> [Testo fornito]:
-*-
Prima domanda a Dries Mertens. Che effetto fa giocare il Mondiale senza l’Italia?
«Subito una bella domanda. Mi dispiace tanto per l’Italia perché sono qui da cinque anni e non è bello vedere amici come Jorginho e Insigne che non vanno al Mondiale. L’Italia è una squadra che meritava di qualificarsi, è una delle grandi del calcio mondiale. Secondo me il problema è stato essere nel girone eliminatorio con la Spagna. La Spagna per me è, con la Germania, la squadra più forte. Arrivare secondi nel gruppo era immaginabile. Nel play off l’Italia è stata anche sfortunata».
Che impressione le ha fatto vedere Buffon piangere?
«Mi dispiace perché tutti abbiamo un grande rispetto per lui e perché poteva essere il solo giocatore a fare sei Mondiali. Il calcio in Italia è una bellissima malattia. Quando sono arrivato a Napoli mi sono reso conto che tutti seguono con una immensa passione il calcio, anche le nonne. Tutti guardano il calcio e vivono il calcio. Con una intensità rara, in altri Paesi».
Sì, per noi l’eliminazione è una specie di dramma nazionale. E’ dal 1958 che non ci succedeva, quindi siamo tristi. Invece vedere Lorenzo Insigne in panchina che impressione le ha fatto?
«Ho parlato con lui, mi ha detto che è stata una scelta dell’allenatore. Scelte che chi fa il nostro mestiere deve saper accettare».
Come è stato l’incontro con il Napoli? Con la squadra e con la città?
«Avevo giocato qui con l’Utrecht. Mi erano piaciuti subito la città e il suo spirito. Quando la società mi ha acquistato sono venuto con tutta la famiglia e mi sono ambientato facilmente. E’ molto diverso il sentimento della gente di Napoli per il calcio e i suoi protagonisti rispetto a quello a cui ero abituato in Belgio. Ci sono un calore, una solidarietà che ti aiutano a vivere bene una città che non è la tua. Napoli si stringe attorno ai giocatori della sua squadra, li fa sentire tutti napoletani da sempre».
Che cosa le ha insegnato Sarri?
«Il calcio. E’ un allenatore che mi piace. E’ un tecnico preparato e persino scientifico nella cura delle partite. Una cosa che mi piace del suo gioco è il modo in cui organizza le fasi in cui noi abbiamo il possesso di palla e poi come struttura la pressione che facciamo sugli avversari nelle fasi in cui sono loro a giocare il pallone. Mi piace come prepara ogni incontro. Sembra che già hai giocato la partita e in campo sembra che la tua squadra abbia un uomo in più».
-*-
> [Estratti dei dati]:
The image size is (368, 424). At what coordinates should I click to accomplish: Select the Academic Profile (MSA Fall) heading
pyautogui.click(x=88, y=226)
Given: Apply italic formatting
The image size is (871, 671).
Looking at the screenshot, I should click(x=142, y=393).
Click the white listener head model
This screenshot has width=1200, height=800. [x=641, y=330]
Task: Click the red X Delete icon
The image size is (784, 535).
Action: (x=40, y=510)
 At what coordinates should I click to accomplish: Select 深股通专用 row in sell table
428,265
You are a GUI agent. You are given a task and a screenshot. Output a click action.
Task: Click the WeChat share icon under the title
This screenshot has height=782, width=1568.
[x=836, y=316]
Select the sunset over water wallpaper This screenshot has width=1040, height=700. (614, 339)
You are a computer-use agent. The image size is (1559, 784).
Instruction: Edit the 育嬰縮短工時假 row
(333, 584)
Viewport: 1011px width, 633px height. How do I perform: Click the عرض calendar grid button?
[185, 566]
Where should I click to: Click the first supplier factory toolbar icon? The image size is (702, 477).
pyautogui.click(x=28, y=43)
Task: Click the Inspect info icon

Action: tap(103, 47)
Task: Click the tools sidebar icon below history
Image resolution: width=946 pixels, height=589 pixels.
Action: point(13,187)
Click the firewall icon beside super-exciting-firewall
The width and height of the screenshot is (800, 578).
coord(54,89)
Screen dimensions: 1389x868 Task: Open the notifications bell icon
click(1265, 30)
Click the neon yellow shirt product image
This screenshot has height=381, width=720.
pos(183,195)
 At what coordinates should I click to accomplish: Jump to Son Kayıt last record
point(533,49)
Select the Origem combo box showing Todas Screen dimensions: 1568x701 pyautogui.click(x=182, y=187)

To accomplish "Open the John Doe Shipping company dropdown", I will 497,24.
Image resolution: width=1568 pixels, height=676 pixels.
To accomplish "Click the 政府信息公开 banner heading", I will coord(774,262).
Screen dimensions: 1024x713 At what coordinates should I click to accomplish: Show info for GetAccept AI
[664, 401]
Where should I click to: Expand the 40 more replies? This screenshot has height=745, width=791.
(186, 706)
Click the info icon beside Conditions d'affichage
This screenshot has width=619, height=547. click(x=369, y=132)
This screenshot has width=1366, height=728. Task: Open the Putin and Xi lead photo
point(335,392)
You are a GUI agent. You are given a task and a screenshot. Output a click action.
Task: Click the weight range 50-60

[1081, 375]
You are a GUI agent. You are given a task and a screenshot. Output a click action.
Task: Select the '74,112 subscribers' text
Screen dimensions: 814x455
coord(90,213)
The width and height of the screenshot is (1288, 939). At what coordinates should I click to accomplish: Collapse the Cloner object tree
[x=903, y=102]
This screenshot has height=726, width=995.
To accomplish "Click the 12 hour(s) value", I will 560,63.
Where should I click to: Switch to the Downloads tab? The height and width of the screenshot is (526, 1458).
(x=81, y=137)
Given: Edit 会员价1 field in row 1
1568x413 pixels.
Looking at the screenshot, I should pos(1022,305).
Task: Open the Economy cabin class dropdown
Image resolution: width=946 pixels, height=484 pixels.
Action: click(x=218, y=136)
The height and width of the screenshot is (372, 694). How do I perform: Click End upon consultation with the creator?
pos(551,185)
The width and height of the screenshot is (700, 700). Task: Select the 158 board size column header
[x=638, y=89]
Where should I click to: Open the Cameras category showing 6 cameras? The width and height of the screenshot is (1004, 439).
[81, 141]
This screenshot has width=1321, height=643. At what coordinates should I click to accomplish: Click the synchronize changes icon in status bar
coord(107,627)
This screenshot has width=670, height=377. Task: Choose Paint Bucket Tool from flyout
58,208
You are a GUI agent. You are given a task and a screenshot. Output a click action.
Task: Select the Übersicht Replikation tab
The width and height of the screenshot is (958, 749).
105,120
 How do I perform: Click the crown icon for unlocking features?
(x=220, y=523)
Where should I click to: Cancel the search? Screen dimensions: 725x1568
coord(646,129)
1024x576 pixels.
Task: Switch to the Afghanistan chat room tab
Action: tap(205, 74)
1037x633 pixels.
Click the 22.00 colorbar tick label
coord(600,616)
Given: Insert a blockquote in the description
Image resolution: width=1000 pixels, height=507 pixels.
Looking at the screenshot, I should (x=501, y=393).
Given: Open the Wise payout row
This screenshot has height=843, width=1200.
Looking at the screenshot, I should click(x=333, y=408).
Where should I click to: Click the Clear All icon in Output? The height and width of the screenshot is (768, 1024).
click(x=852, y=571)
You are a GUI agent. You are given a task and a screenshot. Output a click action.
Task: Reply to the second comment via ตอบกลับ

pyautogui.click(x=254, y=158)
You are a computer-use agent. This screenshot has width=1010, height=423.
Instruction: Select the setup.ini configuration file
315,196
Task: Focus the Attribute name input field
-*-
> [Il tuo compito]:
Nell'intervista a Dries Mertens, spiega in una o due frasi perché a lui dispiace aver visto Buffon piangere.

> [Risultato dell'esercizio]:
A Mertens dispiace perché tutti hanno un grande rispetto per Buffon. Inoltre Buffon poteva essere il solo giocatore a fare sei Mondiali.